Samsung misses estimates as 5G contest with Apple heats up
Samsung shipped 41 million 5G devices in the past year, according to Strategy Analytics estimates, lagging behind Apple’s 52 million and Huawei’s 80 million sold largely at home in China.
Samsung Electronics Co.'s profit for the fourth quarter missed analysts' estimates due to tepid smartphone sales and weak memory chip prices.
South Korea's biggest company posted operating income of 9 trillion won ($8.3 billion) for the three months ended December in preliminary results released Friday. That compares with a 9.52 trillion won average of analyst forecasts. Sales for the quarter were 61 trillion won. The company didn't provide net income or break out divisional performance, which it will report later this month when it releases final results.
Samsung shares rose as much as 1.8% in early Seoul trading on Friday.
Galaxy smartphone sales were weaker in the quarter as Apple Inc. released its first 5G-compatible iPhones and Chinese rivals launched aggressive campaigns to secure the market share vacated by Huawei Technologies Co.'s sanction-stricken consumer business. Samsung shipped 41 million 5G devices in the past year, according to Strategy Analytics estimates, lagging behind Apple's 52 million and Huawei's 80 million sold largely at home in China.
The Suwon-based company plans to unveil its next flagship series, the Galaxy S21, earlier than its usual annual schedule with a Jan. 14 online event.
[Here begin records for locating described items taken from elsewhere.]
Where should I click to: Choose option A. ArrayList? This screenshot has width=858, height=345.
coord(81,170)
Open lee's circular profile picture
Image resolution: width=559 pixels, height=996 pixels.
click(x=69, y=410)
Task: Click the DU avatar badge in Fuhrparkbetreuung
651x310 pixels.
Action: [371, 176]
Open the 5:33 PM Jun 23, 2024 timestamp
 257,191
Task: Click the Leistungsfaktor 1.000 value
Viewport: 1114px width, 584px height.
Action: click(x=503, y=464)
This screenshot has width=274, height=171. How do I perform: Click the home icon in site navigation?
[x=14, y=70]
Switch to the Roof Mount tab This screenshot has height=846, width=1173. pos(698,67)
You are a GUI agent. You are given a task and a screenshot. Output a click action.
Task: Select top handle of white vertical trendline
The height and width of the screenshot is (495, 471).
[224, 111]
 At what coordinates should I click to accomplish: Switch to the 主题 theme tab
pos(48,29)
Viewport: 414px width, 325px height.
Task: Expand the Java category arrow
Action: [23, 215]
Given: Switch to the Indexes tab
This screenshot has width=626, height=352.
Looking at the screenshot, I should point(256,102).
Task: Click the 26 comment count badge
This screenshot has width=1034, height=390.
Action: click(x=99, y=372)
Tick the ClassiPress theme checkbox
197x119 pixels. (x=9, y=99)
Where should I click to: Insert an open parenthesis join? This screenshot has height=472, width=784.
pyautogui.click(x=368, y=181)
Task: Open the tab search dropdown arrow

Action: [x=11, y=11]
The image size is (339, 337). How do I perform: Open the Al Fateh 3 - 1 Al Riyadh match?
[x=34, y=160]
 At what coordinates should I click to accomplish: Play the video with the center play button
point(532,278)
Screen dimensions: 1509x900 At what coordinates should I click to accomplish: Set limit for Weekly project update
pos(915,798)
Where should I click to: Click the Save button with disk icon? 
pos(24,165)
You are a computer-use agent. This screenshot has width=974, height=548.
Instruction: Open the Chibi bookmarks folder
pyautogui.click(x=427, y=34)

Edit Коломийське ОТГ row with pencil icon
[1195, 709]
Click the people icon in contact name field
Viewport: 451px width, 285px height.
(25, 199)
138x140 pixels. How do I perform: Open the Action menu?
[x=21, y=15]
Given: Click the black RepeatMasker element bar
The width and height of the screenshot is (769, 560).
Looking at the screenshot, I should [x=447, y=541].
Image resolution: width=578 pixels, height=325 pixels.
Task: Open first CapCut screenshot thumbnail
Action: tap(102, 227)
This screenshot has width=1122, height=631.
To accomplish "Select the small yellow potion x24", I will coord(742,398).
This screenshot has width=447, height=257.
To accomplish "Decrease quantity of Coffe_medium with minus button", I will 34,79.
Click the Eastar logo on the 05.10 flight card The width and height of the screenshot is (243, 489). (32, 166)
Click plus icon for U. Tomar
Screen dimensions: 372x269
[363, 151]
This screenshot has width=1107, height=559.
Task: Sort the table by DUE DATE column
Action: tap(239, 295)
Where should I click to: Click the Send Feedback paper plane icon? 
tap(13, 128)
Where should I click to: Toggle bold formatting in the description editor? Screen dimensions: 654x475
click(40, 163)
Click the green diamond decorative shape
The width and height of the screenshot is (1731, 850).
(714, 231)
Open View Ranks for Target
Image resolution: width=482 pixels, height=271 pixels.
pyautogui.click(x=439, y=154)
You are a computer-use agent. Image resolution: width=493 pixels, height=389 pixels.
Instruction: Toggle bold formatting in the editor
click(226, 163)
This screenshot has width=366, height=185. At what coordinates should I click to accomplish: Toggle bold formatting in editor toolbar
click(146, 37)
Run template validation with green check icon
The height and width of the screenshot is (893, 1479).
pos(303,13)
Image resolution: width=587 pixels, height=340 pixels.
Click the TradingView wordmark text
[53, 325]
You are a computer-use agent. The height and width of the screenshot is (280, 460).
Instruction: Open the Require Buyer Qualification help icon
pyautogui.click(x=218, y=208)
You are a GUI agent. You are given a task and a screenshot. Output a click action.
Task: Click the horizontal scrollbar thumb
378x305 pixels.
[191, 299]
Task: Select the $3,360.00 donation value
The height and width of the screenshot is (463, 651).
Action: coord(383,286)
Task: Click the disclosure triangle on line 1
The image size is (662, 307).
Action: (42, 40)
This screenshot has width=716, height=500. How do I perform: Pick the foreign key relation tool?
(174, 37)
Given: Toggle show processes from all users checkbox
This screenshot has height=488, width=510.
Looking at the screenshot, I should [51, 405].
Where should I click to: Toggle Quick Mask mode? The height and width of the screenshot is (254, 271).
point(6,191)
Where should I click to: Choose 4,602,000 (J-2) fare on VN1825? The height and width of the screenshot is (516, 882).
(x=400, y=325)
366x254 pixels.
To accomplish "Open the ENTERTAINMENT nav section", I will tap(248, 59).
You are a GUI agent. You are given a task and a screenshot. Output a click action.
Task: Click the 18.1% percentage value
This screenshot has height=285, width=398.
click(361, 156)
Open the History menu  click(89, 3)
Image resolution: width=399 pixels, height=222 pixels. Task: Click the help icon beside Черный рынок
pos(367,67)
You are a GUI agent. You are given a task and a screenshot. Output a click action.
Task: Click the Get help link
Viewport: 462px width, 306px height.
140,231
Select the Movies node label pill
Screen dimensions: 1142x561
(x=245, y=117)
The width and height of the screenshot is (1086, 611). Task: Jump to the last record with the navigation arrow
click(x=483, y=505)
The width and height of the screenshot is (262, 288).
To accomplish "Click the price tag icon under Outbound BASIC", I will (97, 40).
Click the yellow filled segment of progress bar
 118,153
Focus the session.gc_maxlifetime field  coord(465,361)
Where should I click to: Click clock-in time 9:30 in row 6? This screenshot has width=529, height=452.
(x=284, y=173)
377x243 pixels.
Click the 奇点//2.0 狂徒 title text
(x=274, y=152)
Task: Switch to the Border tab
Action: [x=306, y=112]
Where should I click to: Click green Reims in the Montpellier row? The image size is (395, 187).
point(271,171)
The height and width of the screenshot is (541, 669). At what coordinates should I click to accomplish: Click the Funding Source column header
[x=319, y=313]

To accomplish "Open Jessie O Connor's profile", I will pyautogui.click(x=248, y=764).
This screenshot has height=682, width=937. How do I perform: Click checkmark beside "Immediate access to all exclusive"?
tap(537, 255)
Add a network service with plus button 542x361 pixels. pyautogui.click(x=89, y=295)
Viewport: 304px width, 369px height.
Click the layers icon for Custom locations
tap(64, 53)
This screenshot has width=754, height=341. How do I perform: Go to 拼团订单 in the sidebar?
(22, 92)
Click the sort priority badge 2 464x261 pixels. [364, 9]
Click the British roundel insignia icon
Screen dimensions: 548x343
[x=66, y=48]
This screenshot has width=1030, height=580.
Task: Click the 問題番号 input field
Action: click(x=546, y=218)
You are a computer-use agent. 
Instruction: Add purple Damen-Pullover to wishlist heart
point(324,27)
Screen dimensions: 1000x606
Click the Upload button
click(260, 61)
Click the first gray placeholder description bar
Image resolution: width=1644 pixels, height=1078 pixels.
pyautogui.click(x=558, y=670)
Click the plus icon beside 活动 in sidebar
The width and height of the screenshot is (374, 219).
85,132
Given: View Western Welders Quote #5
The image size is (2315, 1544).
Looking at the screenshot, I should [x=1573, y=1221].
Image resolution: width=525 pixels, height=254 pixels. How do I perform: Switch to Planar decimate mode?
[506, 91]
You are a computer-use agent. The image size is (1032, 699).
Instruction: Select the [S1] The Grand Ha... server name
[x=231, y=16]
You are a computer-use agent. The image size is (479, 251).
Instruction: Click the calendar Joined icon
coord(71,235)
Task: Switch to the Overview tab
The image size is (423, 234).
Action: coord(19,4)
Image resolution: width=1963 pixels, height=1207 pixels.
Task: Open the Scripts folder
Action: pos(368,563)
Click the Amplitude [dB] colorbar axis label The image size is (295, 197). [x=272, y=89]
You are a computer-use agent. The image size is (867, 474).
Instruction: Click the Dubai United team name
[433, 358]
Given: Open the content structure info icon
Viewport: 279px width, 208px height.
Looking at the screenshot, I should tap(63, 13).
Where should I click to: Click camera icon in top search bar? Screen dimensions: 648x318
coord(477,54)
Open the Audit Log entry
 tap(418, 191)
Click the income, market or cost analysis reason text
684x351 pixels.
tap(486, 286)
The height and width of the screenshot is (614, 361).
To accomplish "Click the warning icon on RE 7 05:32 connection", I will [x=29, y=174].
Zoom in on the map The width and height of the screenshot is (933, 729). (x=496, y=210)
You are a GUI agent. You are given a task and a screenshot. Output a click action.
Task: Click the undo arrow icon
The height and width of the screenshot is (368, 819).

Competitors like Xiaomi Corp., Oppo and Vivo are aggressively positioning themselves to fill the void expected to be left by Huawei in international markets.
Read more: Apple Supplier Murata Expects Half Billion 5G Phones in New Year
Memory chip prices fell owing to a slowdown in server demand, though that is expected to rebound starting in the current quarter, according to C.W. Chung, head of pan-Asia technology at Nomura Financial Investment. A stronger Korean won during the period also eroded Samsung's earnings.
“The company's mobile and memory businesses are set to recover from the first quarter,” Chung said ahead of the earnings release. “Server demand is rising on a potential DRAM shortage later this year. The upward trend in the memory market will accelerate and is likely to continue up to the end of 2021.”
Fellow memory chipmaker Micron Technology Inc. issued a bullish forecast this week, predicting that the need for dynamic random access memory will likely exceed supply this quarter. The tightness of supply in DRAM is already driving up prices, according to Chief Executive Officer Sanjay Mehrotra. His company and Samsung will be competing for a share of what's expected to be a broad recovery in demand, led by the automotive sector and increased usage of more advanced, resource-intensive applications like artificial intelligence.
What Bloomberg Intelligence Says
“Sustained demand in 1H for cloud servers, smartphones and PCs, followed by increased IT spending in 2H, could spur DRAM bit growth of more than 20%. DRAM gigabytes per device may keep expanding amid AI and 5G use.”